**SUPPLIED PASSAGE**
Sophie Hannah (born 1971) is a British poet and novelist. From 1997 to 1999 she was Fellow Commoner in Creative Arts at Trinity College, Cambridge, and between 1999 and 2001 a junior research fellow of Wolfson College, Oxford.  She lives with her husband and two children in Cambridge.

Biography
Sophie Hannah was born in Manchester, England; her father was the academic Norman Geras and her mother is the author Adèle Geras. She attended Beaver Road Primary School in Didsbury and the University of Manchester.

Publications 
Hannah published her first book of poems, The Hero and the Girl Next Door, at the age of 24. Her style is often compared to the light verse of Wendy Cope and the surrealism of Lewis Carroll. Her poems' subjects tend toward the personal, utilizing classic rhyme schemes with understated wit, humour, and warmth. She has published five previous collections of poetry with Carcanet Press. In 2004, she was named one of the Poetry Book Society's Next Generation poets. Her poems are studied at GCSE (including "Rubbish at Adultery" and "Your Dad Did What?"), A-level, and degree level across the UK.

While Hannah has written a book for children, she is better known for her psychological crime novels. Her first novel, Little Face, was published in 2006 and has sold more than 100,000 copies. Her fifth crime novel, Lasting Damage, was published in the UK on 17 February 2011. Kind of Cruel, her seventh psychological thriller to feature the characters Simon Waterhouse and Charlie Zailer, was published in 2012.

Her 2008 novel, The Point of Rescue, was produced for TV as the two-part drama Case Sensitive and shown on 2 and 3 May 2011 on the UK's ITV network. It stars Olivia Williams in the lead role of DS Charlie Zailer and Darren Boyd as DC Simon Waterhouse. Its first showing had  5.4 million viewers. A second two-part story based on  The Other Half Lives was shown on 12 and 13 July 2012.

In addition to works entirely of her own devising, Hannah has written a series of novels based on Agatha Christie's Hercule Poirot. Hannah has referred to such works as "continuation novels," a subgenre of the crime novel. She has elaborated on the subgenre while reviewing examples by Ngaio Marsh/Stella Duffy and Dorothy L. Sayers/Jill Paton Walsh.

Hannah has translated three children's picture books from Swedish as well as writing a work of social psychology entitled How to Hold a Grudge: from resentment to contentment: the power of grudges to transform your life.

Other professional activities 
Hannah participated in the creation of a master's degree in Crime and Thriller Writing at the University of Cambridge, for which she is the main teacher and course director.

Works

For young children

 Carrot the Goldfish, illustrated by Jean Baylis (Hamish Hamilton, 1992)

**EXERCISE INSTRUCTIONS**
(1) Answer these questions using the Sophie Hannah biography, one line each.
(a) In what city and country was Hannah born?
(b) How old was Hannah when she published her first book of poems?
(c) How many viewers watched the first showing of Case Sensitive?
(2) Reproduce the Sophie Hannah biography word for word, starting with "Hannah has translated" and going on through "(Hamish Hamilton, 1992)".
(3) Write the next part of the Sophie Hannah biography, picking up from the point where it stops.

**INFORMATION PROVIDED**
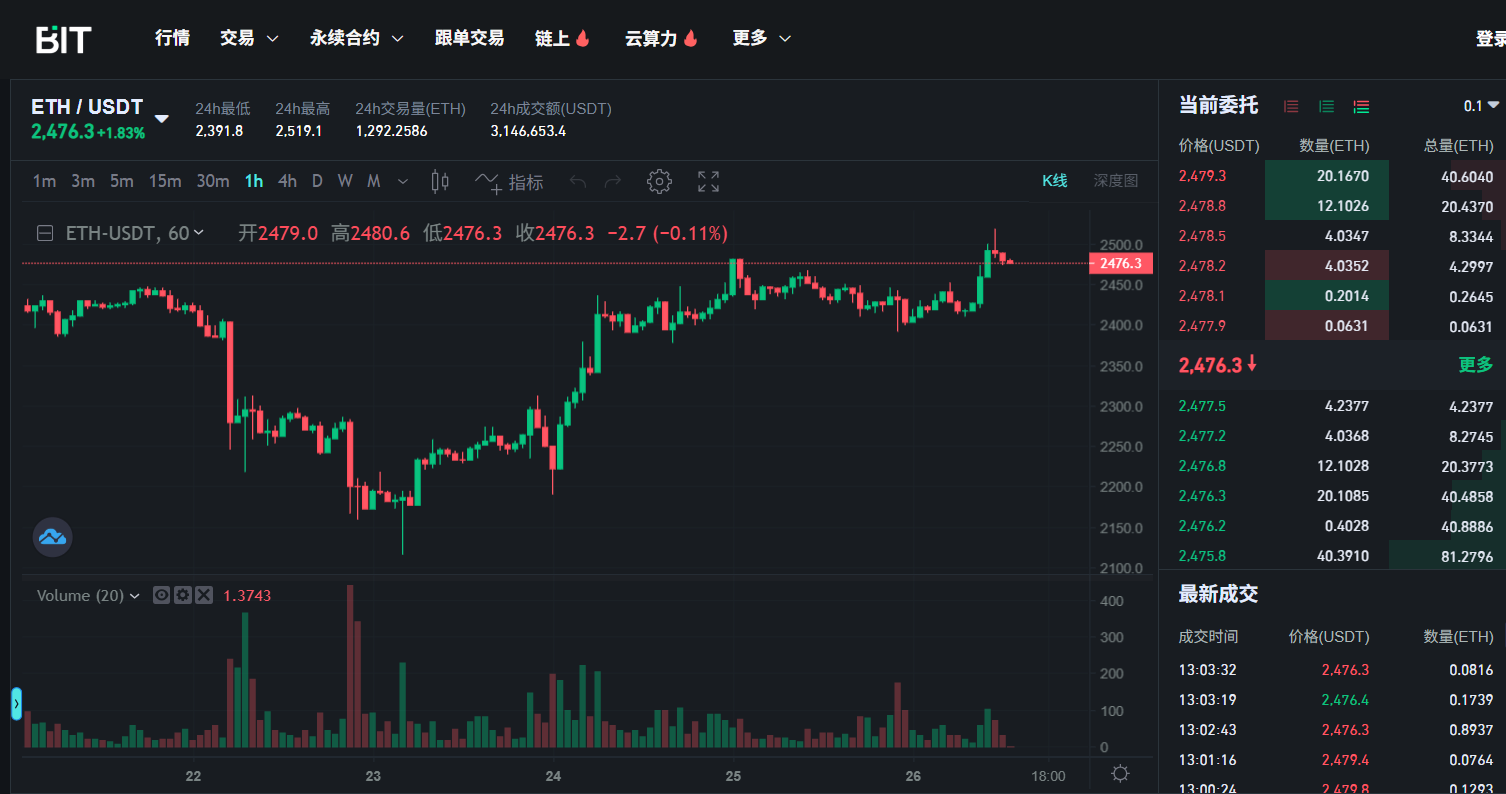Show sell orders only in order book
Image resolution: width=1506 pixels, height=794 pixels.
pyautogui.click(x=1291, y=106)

**SET OF ANSWERS**
(1)
(a) Manchester, England
(b) 24
(c) 5.4 million

(2)
Hannah has translated three children's picture books from Swedish as well as writing a work of social psychology entitled How to Hold a Grudge: from resentment to contentment: the power of grudges to transform your life.

Other professional activities 
Hannah participated in the creation of a master's degree in Crime and Thriller Writing at the University of Cambridge, for which she is the main teacher and course director.

Works

For young children

 Carrot the Goldfish, illustrated by Jean Baylis (Hamish Hamilton, 1992)

(3)
 The Box Room: poems for children (Orchard Books, 2001)

Translations
The Swedish-language Moomin picture books were written and illustrated by Tove Jansson.
 The Book about Moomin, Mymble and Little My [1952] (Sort of Books, 2001) – new verse translation
 Who Will Comfort Toffle? [1960] (Sort of, 2003) – new verse translation
 The Dangerous Journey [1977] (Sort of, 2010) – "new verse translation of the third rhyming tale from Moomin Valley"

Poetry

 Early Bird Blues (1993) – limited edition pamphlet
 Second Helping of Your Heart (1994) – limited edition pamphlet
 The Hero and the Girl Next Door (Carcanet Press,1995)
 Hotels Like Houses, (Carcanet, 1996)
 Leaving and Leaving You, (Carcanet, 1999)
 Love Me Slender: Poems About Love (2000)
 First of the Last Chances, (Carcanet, 2003)
 Selected Poems, 2006
 Pessimism for Beginners, (Carcanet, 2007)
 Marrying the Ugly Millionaire: New and Collected Poems, (Carcanet, 2015)
 Postcard from a Travel Snob

Fiction 

Gripless (1999)
Cordial and Corrosive: An Unfairy Tale (2000)
The Superpower of Love (2002)

The Waterhouse and Zailer series 
 Little Face (Hodder & Stoughton, 2006) 
 Hurting Distance (Hodder, 2007); also published as The Truth-Teller's Lie (2010)
 The Point of Rescue (Hodder, 2008); also as The Wrong Mother (2009) (adapted for the TV Series Case Sensitive starring Olivia Williams and Darren Boyd)
 The Other Half Lives (Hodder, 2009) also as The Dead Lie Down (2009) (adapted for the TV Series Case Sensitive starring Olivia Williams and Darren Boyd)
 A Room Swept White (Hodder, 2010) also as The Cradle in the Grave (2011)
 Lasting Damage (Hodder, 2011) also as The Other Woman's House (2012)
 Kind of Cruel (Hodder, 2012)
 The Carrier (Hodder, 2013)
 The Telling Error (Hodder, 2014) also as Woman with a Secret (2015)
 Pictures Or It Didn’t Happen (Hodder, 2015) also as The Warning: A Short Story (2015)
 The Narrow Bed (Hodder, 2016) also as The Next to Die (2019)
 The Couple at the Table (Hodder, 2022)

Hercule Poirot 
The Monogram Murders (2014)
Closed Casket (2016)
The Mystery of Three Quarters (2018)
The Killings at Kingfisher Hill (2020)
Hercule Poirot's Silent Night (2023)

Short story collections 
The Fantastic Book of Everybody's Secrets (2008)
Something Untoward: Six Tales of Domestic Terror (2012)
The Visitors Book (2015)

Novels 
The Orphan Choir (Hammer, 2013)
A Game for All the Family (Hodder & Stoughton, 2015)
Did You See Melody? (Hodder & Stoughton, 2017) also as Keep Her Safe (2017)
Haven't They Grown (Hodder & Stoughton, 2019) also known as Perfect Little Children (2019)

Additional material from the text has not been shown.